RECORDS FOR THE TASK Block Start

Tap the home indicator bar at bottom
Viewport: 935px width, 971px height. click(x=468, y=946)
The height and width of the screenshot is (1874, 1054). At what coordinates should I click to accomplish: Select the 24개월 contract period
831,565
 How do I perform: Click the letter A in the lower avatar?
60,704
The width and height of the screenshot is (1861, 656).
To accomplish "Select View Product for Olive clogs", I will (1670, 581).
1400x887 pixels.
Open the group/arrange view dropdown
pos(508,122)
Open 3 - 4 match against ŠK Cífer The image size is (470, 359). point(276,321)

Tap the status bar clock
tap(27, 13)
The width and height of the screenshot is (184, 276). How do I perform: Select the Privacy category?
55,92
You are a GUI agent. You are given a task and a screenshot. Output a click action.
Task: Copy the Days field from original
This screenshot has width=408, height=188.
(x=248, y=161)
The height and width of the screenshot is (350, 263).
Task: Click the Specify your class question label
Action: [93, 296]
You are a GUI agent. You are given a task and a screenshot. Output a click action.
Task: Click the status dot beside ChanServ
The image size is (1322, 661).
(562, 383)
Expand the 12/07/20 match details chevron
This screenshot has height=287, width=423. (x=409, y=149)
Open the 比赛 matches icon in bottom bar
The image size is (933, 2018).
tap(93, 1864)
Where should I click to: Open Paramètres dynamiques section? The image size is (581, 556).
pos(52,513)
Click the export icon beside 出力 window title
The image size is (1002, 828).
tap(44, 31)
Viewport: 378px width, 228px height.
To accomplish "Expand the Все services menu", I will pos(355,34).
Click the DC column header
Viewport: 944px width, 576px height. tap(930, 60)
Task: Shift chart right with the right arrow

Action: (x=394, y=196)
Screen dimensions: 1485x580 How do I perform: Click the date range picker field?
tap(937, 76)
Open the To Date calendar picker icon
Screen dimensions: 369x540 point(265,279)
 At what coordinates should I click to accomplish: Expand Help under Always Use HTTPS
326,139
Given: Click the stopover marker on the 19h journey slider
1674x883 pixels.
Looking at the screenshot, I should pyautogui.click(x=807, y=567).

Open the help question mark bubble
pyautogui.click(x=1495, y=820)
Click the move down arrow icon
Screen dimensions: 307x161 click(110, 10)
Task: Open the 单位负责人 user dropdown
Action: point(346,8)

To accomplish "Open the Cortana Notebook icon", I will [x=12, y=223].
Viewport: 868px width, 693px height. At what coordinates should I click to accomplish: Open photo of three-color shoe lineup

RECORDS FOR THE TASK Block End

* **TASK ITEM**
For each line in the data, set it down again exactly.

* **RESPONSE**
Tap the home indicator bar at bottom
Viewport: 935px width, 971px height. click(x=468, y=946)
The height and width of the screenshot is (1874, 1054). At what coordinates should I click to accomplish: Select the 24개월 contract period
831,565
 How do I perform: Click the letter A in the lower avatar?
60,704
The width and height of the screenshot is (1861, 656).
To accomplish "Select View Product for Olive clogs", I will (1670, 581).
1400x887 pixels.
Open the group/arrange view dropdown
pos(508,122)
Open 3 - 4 match against ŠK Cífer The image size is (470, 359). point(276,321)

Tap the status bar clock
tap(27, 13)
The width and height of the screenshot is (184, 276). How do I perform: Select the Privacy category?
55,92
You are a GUI agent. You are given a task and a screenshot. Output a click action.
Task: Copy the Days field from original
This screenshot has width=408, height=188.
(x=248, y=161)
The height and width of the screenshot is (350, 263).
Task: Click the Specify your class question label
Action: [93, 296]
You are a GUI agent. You are given a task and a screenshot. Output a click action.
Task: Click the status dot beside ChanServ
The image size is (1322, 661).
(562, 383)
Expand the 12/07/20 match details chevron
This screenshot has height=287, width=423. (x=409, y=149)
Open the 比赛 matches icon in bottom bar
The image size is (933, 2018).
tap(93, 1864)
Where should I click to: Open Paramètres dynamiques section? The image size is (581, 556).
pos(52,513)
Click the export icon beside 出力 window title
The image size is (1002, 828).
tap(44, 31)
Viewport: 378px width, 228px height.
To accomplish "Expand the Все services menu", I will pos(355,34).
Click the DC column header
Viewport: 944px width, 576px height. tap(930, 60)
Task: Shift chart right with the right arrow

Action: (x=394, y=196)
Screen dimensions: 1485x580 How do I perform: Click the date range picker field?
tap(937, 76)
Open the To Date calendar picker icon
Screen dimensions: 369x540 point(265,279)
 At what coordinates should I click to accomplish: Expand Help under Always Use HTTPS
326,139
Given: Click the stopover marker on the 19h journey slider
1674x883 pixels.
Looking at the screenshot, I should pyautogui.click(x=807, y=567).

Open the help question mark bubble
pyautogui.click(x=1495, y=820)
Click the move down arrow icon
Screen dimensions: 307x161 click(110, 10)
Task: Open the 单位负责人 user dropdown
Action: point(346,8)

To accomplish "Open the Cortana Notebook icon", I will [x=12, y=223].
Viewport: 868px width, 693px height. At what coordinates should I click to accomplish: Open photo of three-color shoe lineup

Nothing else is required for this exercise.